Mio fratello è figlio unico
Mio fratello è figlio unico
Daniele Luchetti, 2007
Elio Germano, Riccardo Scamarcio, Diane Fleri, Alba Rohrwacher, Angela Finocchiaro, Massimo Popolizio, Luca Zingaretti, Anna Bonaiuto, Ascanio Celestini, Claudio Botosso, Vittorio Emanuele Propizio, Ninni Bruschetta.
David di Donatello: at (E. Germano), sc (S. Petraglia, S. Rulli, D. Luchetti), atrnp (A. Finocchiaro), mon (M. Garrone), diretta (B. Pupparo)

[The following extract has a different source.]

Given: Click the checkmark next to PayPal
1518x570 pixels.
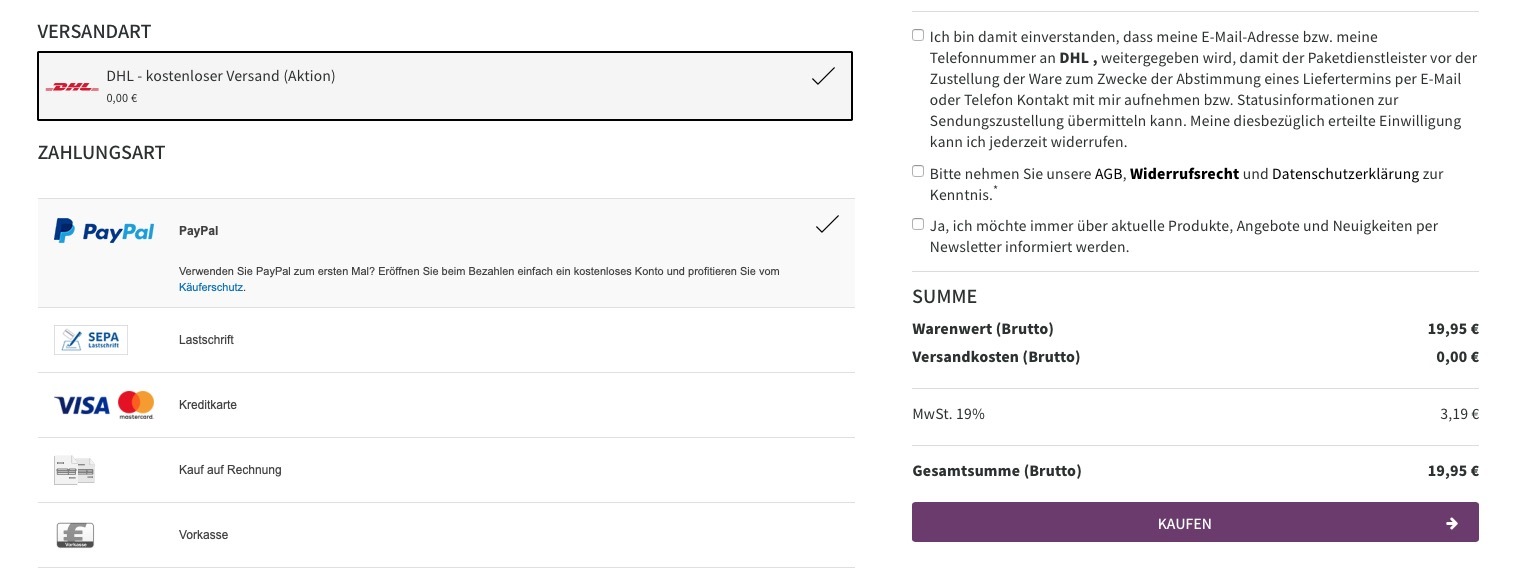Looking at the screenshot, I should tap(827, 224).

Accio (Propizio) ha 13 anni. Bravo in latino, dovrà invece iscriversi alla scuola per geometri. Vive a Latina con i genitori (Finocchiaro e Popolizio) e con Manrico e Violetta (Scamarcio e Rohrwacher), fratello e sorella, maggiori di lui. In famiglia, gente povera e onesta, Accio è considerato una vera “peste”. Impulsivo di carattere, dice sempre ad alta voce tutto ciò che pensa e non sopporta le ingiustizie, specialmente l’ultima, della madre, che non gli ha permesso di andare al liceo. Così, il ragazzino “ribelle” si allontana dai suoi. Siamo nel 1962. Latina, l’ex Littoria fondata nel 1932 durante il fascismo, è una cittadina che conserva forti impronte del passato mussoliniano. Il vivace e precoce Accio cresce in fretta e fa amicizia con un piccolo commerciante, Mario (Zingaretti), impegnato nel Msi (Movimento Sociale Italiano), da cui assorbe “lezioni” di storia patria e di morale. Il ragazzo (ora l’interprete è Germano) è ansioso di mettere in pratica la sua nuova fede, impegnandosi in azioni sul territorio. Presto la sua ammirazione per il Duce lo porterà in rotta di collisione con Manrico, che invece è militante comunista e col quale, comunque, fin dall’infanzia, ha avuto sempre un rapporto contrastato. L’intreccio personale si complicherà con l’apparizione di Francesca (Fleri), la ragazza di Manrico, comunista anche lei ma attratta anche da Accio nonostante la politica. «Non ho fatto un film politico», dice Luchetti. E infatti, si tratta soprattutto di un’indagine appassionata sulla realtà contestuale di un periodo storico, in cui i protagonisti passano per la politica il loro senso della vita. E, specialmente Accio ma poi anche Manrico, operaio immerso nella utopistica fusione con gli studenti , verificano sulla propria pelle il potere mistificatorio degli slogan rispetto alla “verità” del loro consistere fraterno. Nel passaggio generazionale sarà proprio il fratello minore ad avere più coraggio, rientrando in sé e ritracciando una prospettiva più realistica anche nell’impegno sociale. Il film, fuori dal contesto pseudo-sociologico e consolatorio della commedia giovanilistica italiana, è un buon esempio di sguardo sincero e critico su certe radici del nostro presente. Senza darlo troppo a vedere e restando ai sentimenti profondi di due ragazzi di mezzo secolo fa, Luchetti ci offre gli strumenti anche linguistici per una lettura corretta del presente.